Proper Keto Research: A Case Study
Researchers randomized 84 obese or diabetic people to eat one of two diets: low calorie and low carb ketogenic.
The hypothesis: That a keto diet would reduce blood glucose — as measured by hemoglobin A1c — in the diabetic population[*].
So far, they’ve nailed the high-quality study checklist:
- Control groups
- Proper selection
- Random assignment
- Testable hypothesis
- A specific outcome measure
Back to the study.
To ensure dietary adherence, researchers provided detailed nutrition instructions and held weekly meetings for the duration of the 24-week study. The keto group ate less than 20g carbs per day, and around 60% of calories from fat. Ketones were measured via urine testing.
Check, check and check to the good keto list:
- Diet adherence
- Adaptation time
- Proper carb and fat percentages
- Ketone measurement
Finally, the results. Not only did blood glucose improve in the keto group, but body weight and HDL improved too. Plus, many keto participants were able to drop their diabetes meds.
“Lifestyle modification using low carbohydrate interventions,” conclude the researchers “is effective for improving and reversing type 2 diabetes.”
Now there’s a conclusion you can trust.
Will Low Carb Diets Kill You?
These days, you can’t escape the low carb hate.
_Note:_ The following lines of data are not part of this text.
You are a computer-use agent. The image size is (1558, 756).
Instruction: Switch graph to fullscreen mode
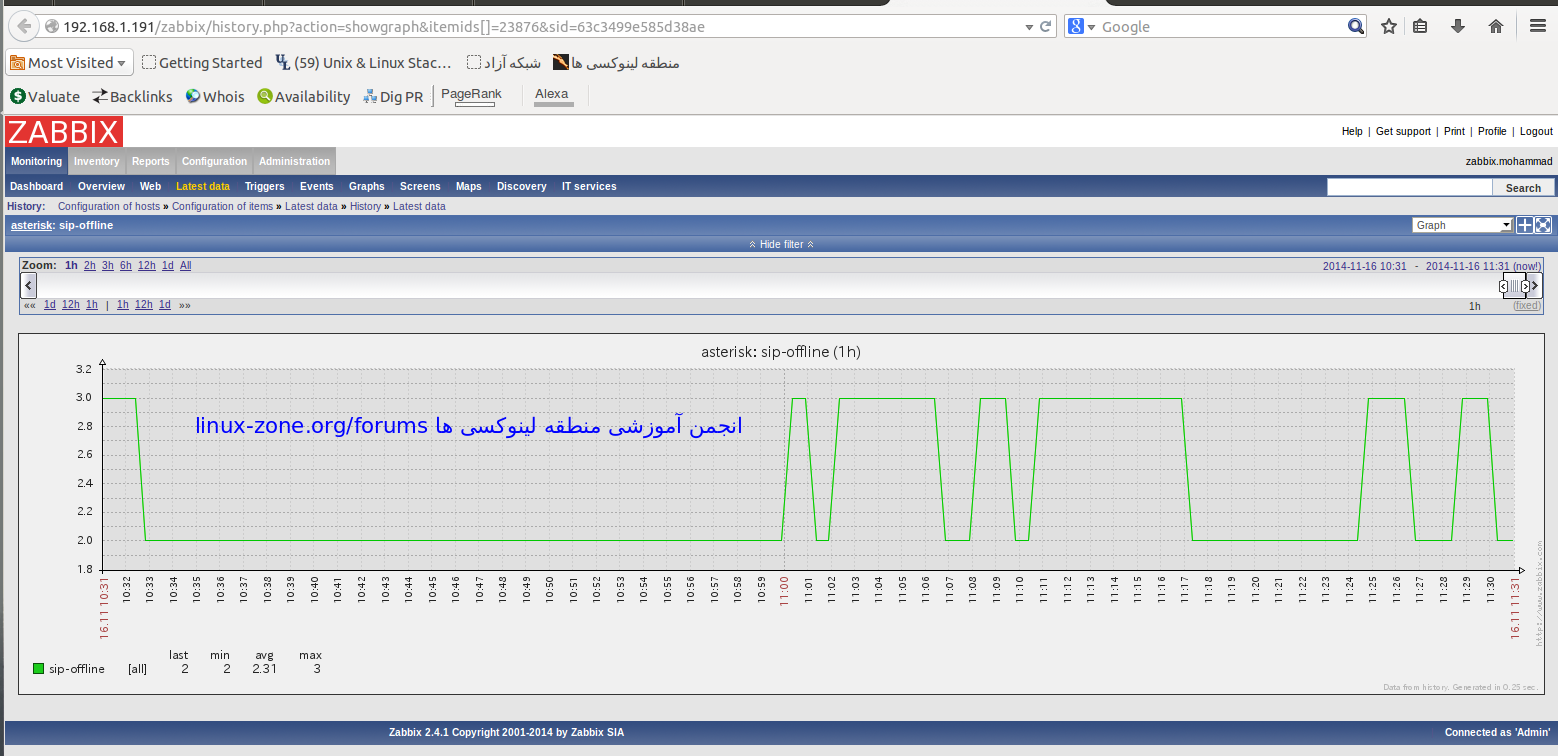[x=1543, y=225]
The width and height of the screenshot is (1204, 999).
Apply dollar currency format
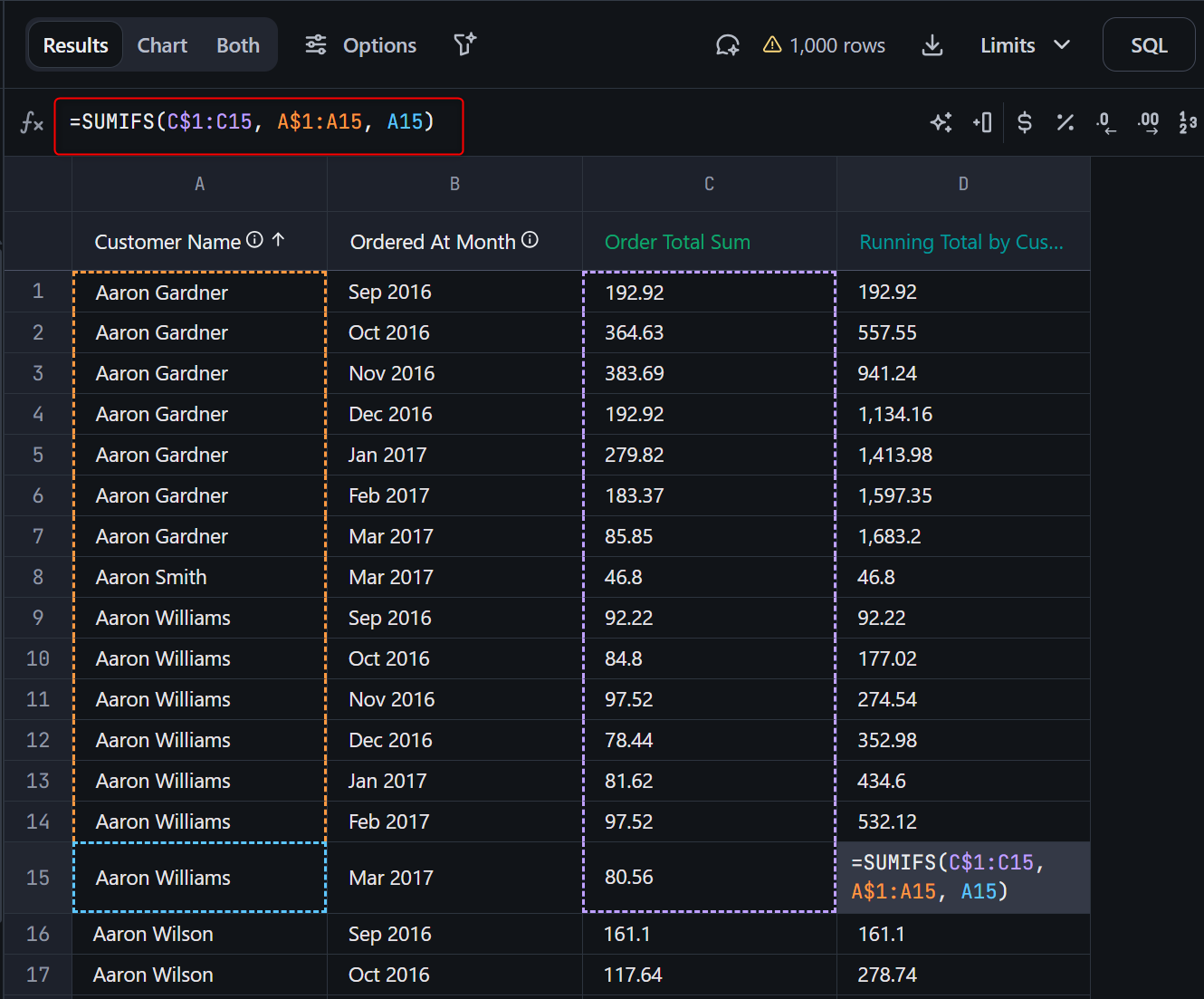[1024, 122]
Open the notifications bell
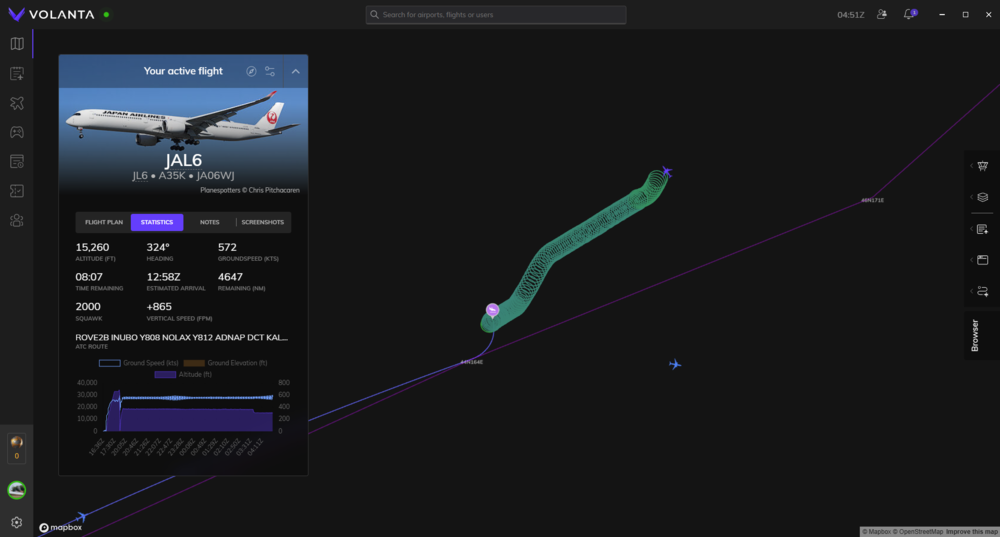Screen dimensions: 1000x537 point(909,15)
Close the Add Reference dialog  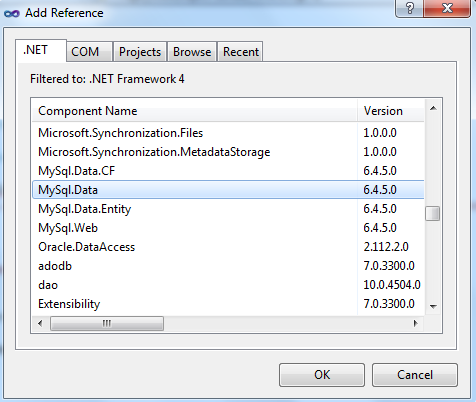click(447, 8)
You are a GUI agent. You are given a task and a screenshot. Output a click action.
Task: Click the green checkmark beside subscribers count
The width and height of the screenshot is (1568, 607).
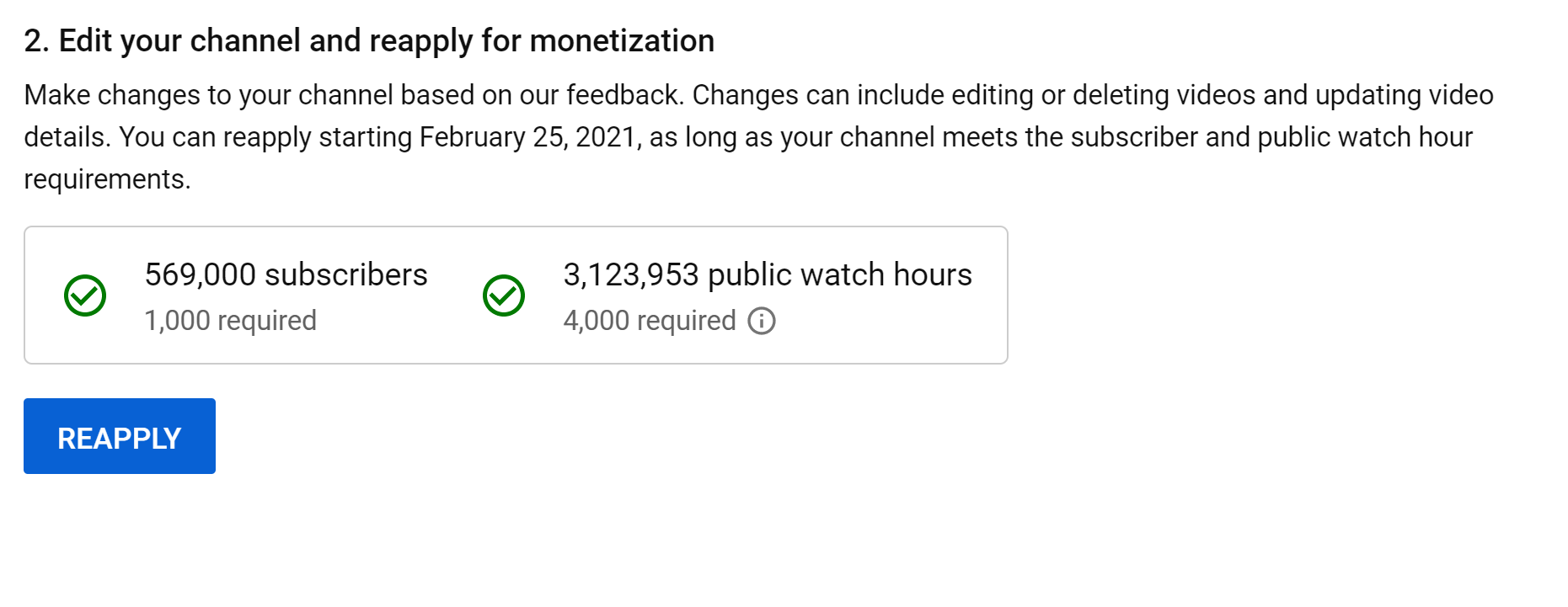(85, 296)
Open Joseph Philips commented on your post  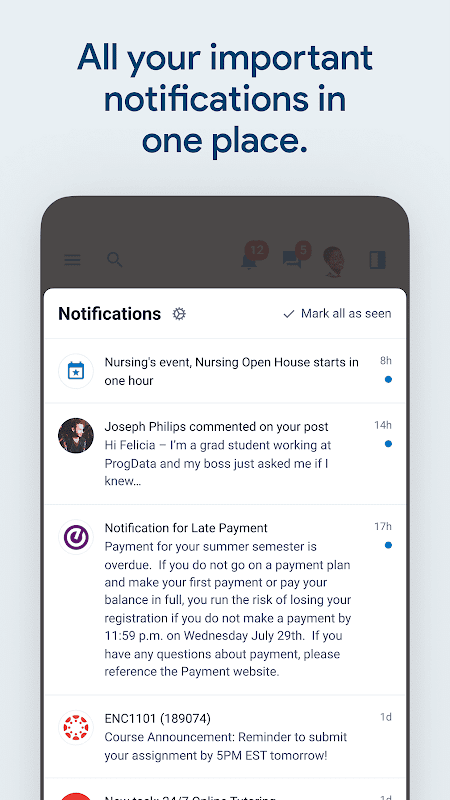(x=225, y=454)

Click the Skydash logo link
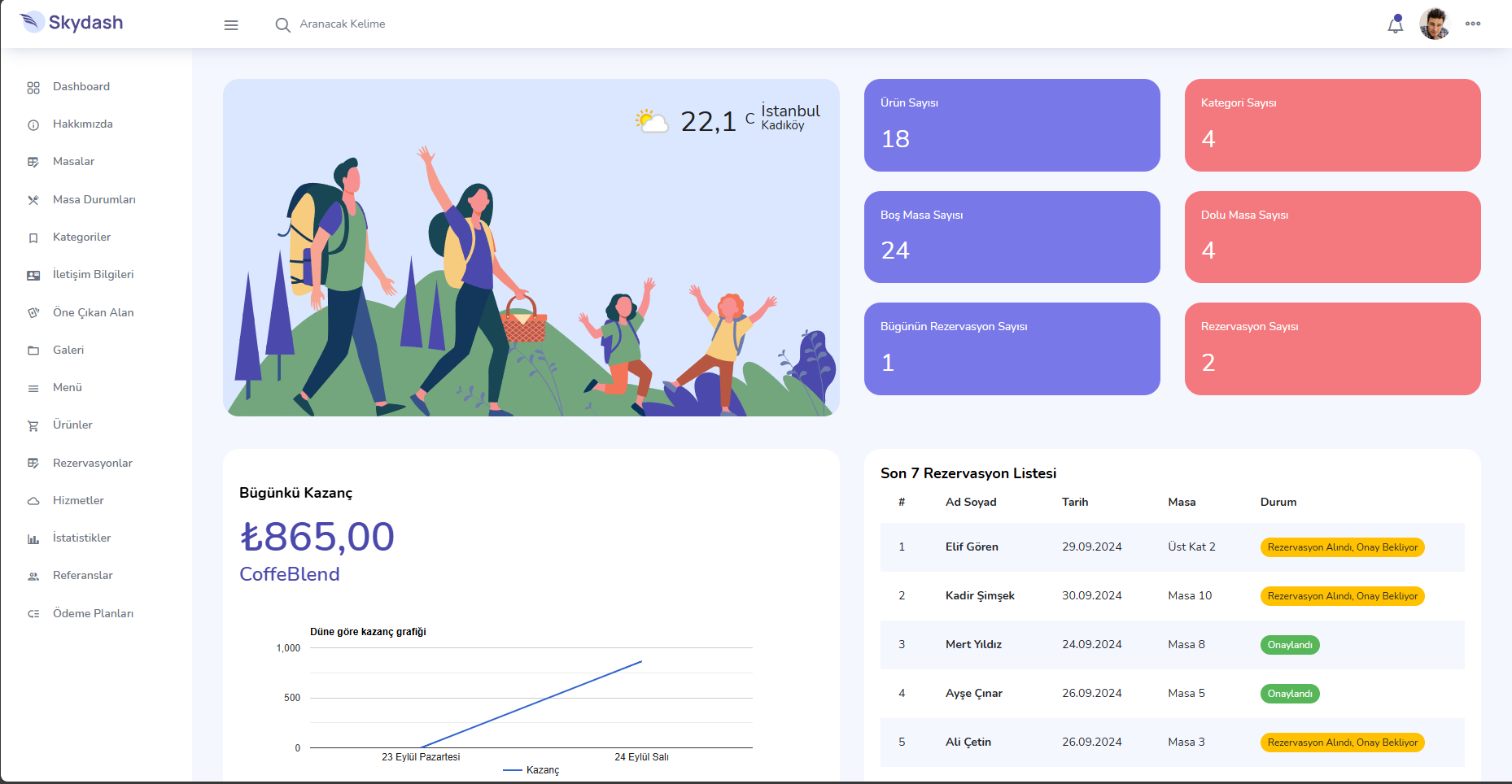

Even Reader’s Digest has jumped aboard — publishing a reference-free article called Why Low-Carb Diets Aren’t The Answer on November 9th of this year[*].
But Reader’s Digest, USA Today, and many others are merely broadcasting their confusion. They’re confusing correlation with causation. They’re mistaking low carb for keto. And they’re leaning heavily on bad science.
They’re leaning, in particular, on the recent Lancet paper — a poorly-designed observational study with a highly clickable conclusion.
Yet the Lancet study proves nothing. To prove low carb diets kill you, you would need randomized controlled trials showing some mechanism — changes in specific blood biomarkers or a decrease in lifespan — in conjunction with that style of eating. If you’re waiting for these trials, you might be waiting a long time.
While you’re waiting, check out the good science on low carb ketogenic diets. Controlled trials showing weight loss, lower blood sugar, improved insulin sensitivity, decreased inflammation, better brain power, and decreased disease risk — all from going keto[*][*][*].
It’s hard to see how any of these changes would shorten lifespan. It’s easier to imagine the opposite.
Ultimately, of course, the choice to go low carb is yours and yours alone. Hopefully, this article will inform that choice, helping you continue — onwards and upwards — towards better health.